GE shares jumped 4 percent to $26.48 at 10:37 a.m. in New York. They had climbed less than a percent this year through Friday, compared with a 5.2 percent decline in the Standard & Poor’s 500 Index.

Global Jet Capital, which began operations last year, is funded by three global investment firms -– AE Industrial Partners, Carlyle Group and GSO Capital Partners, a Blackstone company in partnership with Franklin Square Capital Partners.

“This is a remarkable portfolio of corporate aviation assets,” Shawn Vick, Executive Director of Global Jet Capital, said in a statement. The investment “underlines our confidence in the long-term growth prospects of the large cabin, long-range private jet market. Corporate users and high net worth individuals will seek competitive financing solutions rather than allocate their own cash resources which are better invested in their own businesses.”

Closing of the deal will probably take place “in stages” over the next several months, Global Jet Capital said. The company was advised by Deutsche Bank AG, BofA Merrill Lynch and Citigroup together with Latham & Watkins LLP, Clifford Chance US LLP and Kirkland & Ellis LLP as legal advisors. JPMorgan Chase & Co., and Shearman & Sterling LLP advised GE.
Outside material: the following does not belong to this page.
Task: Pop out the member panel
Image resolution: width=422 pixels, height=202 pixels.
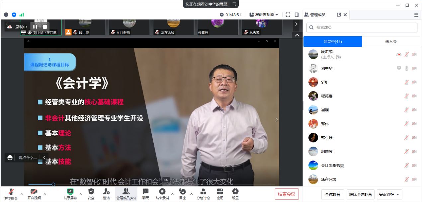Action: [339, 15]
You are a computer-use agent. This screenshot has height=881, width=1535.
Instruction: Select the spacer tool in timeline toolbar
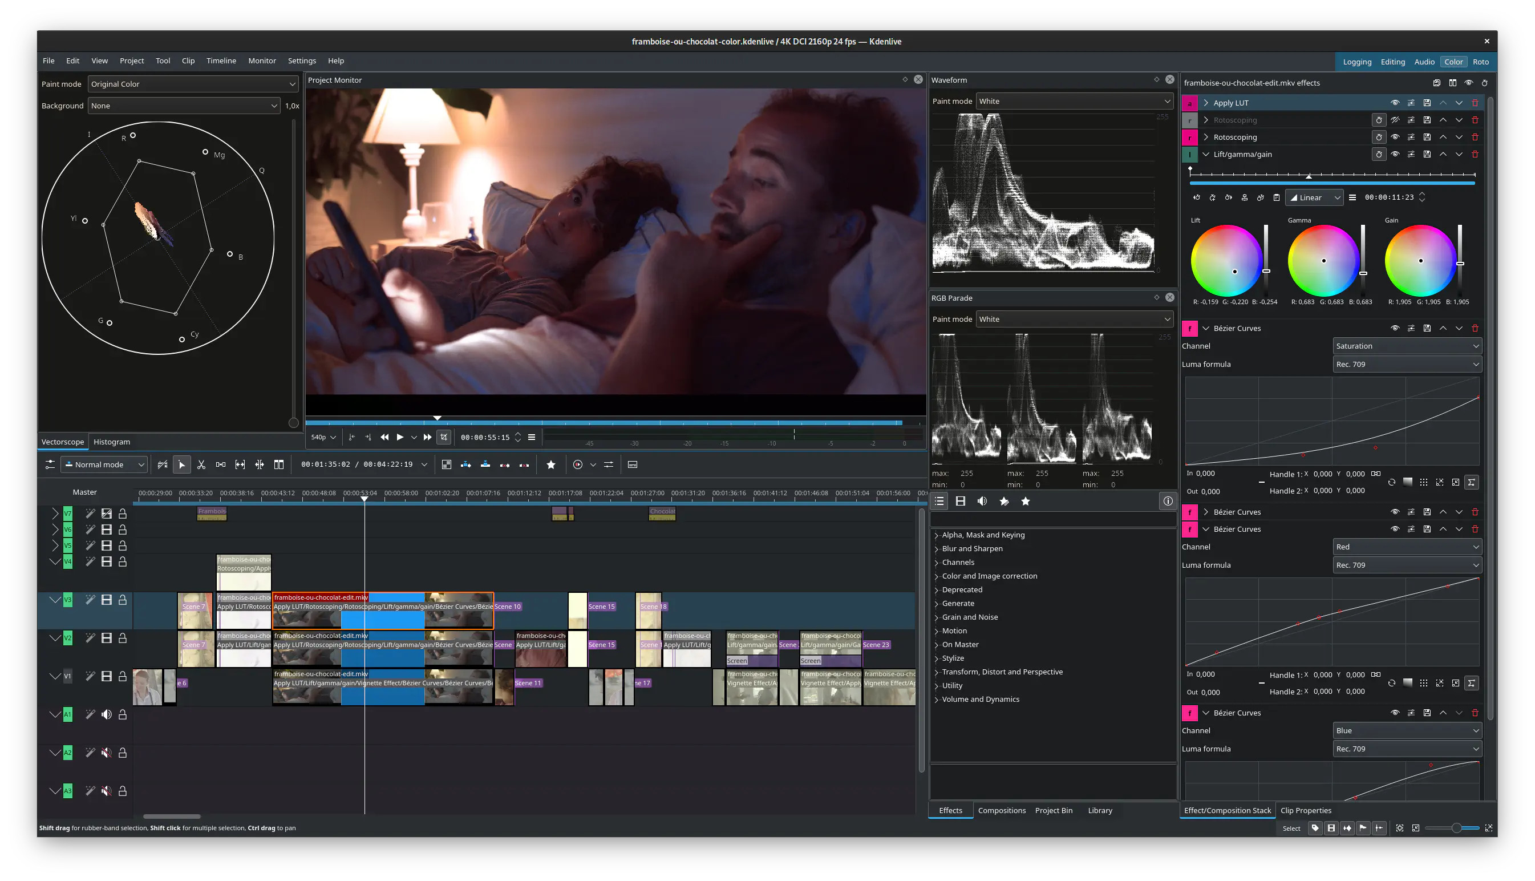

In April, GE CEO Jeffrey Immelt said the company would shed its alternative investment assets to focus on manufacturing and to remove the regulatory burdens of its Systemically Important Financial Institution status. Also in April, Fairfield, Connecticut-based GE agreed most of its real estate portfolio to Blackstone Group LP (NYSE: BX) and Wells Fargo & Co.  In June, after a highly competitive process, GE agreed to sell its U.S. Sponsor Finance group, including the highly sought Antares Capital, to Canada Pension Plan Investment Board for $11 billion, in a deal that closed in August. In September, MidCap FinCo. Ltd. and funds managed by Apollo Global Management (NYSE: APO) affiliates announced they were buying Mubadala GE Capital's loan portfolio.  Also in September, GE reportedly agreed to sell its private equity investment group to French alternative asset manager Ardian for about $500 million, according to Bloomberg, citing people with knowledge of the matter.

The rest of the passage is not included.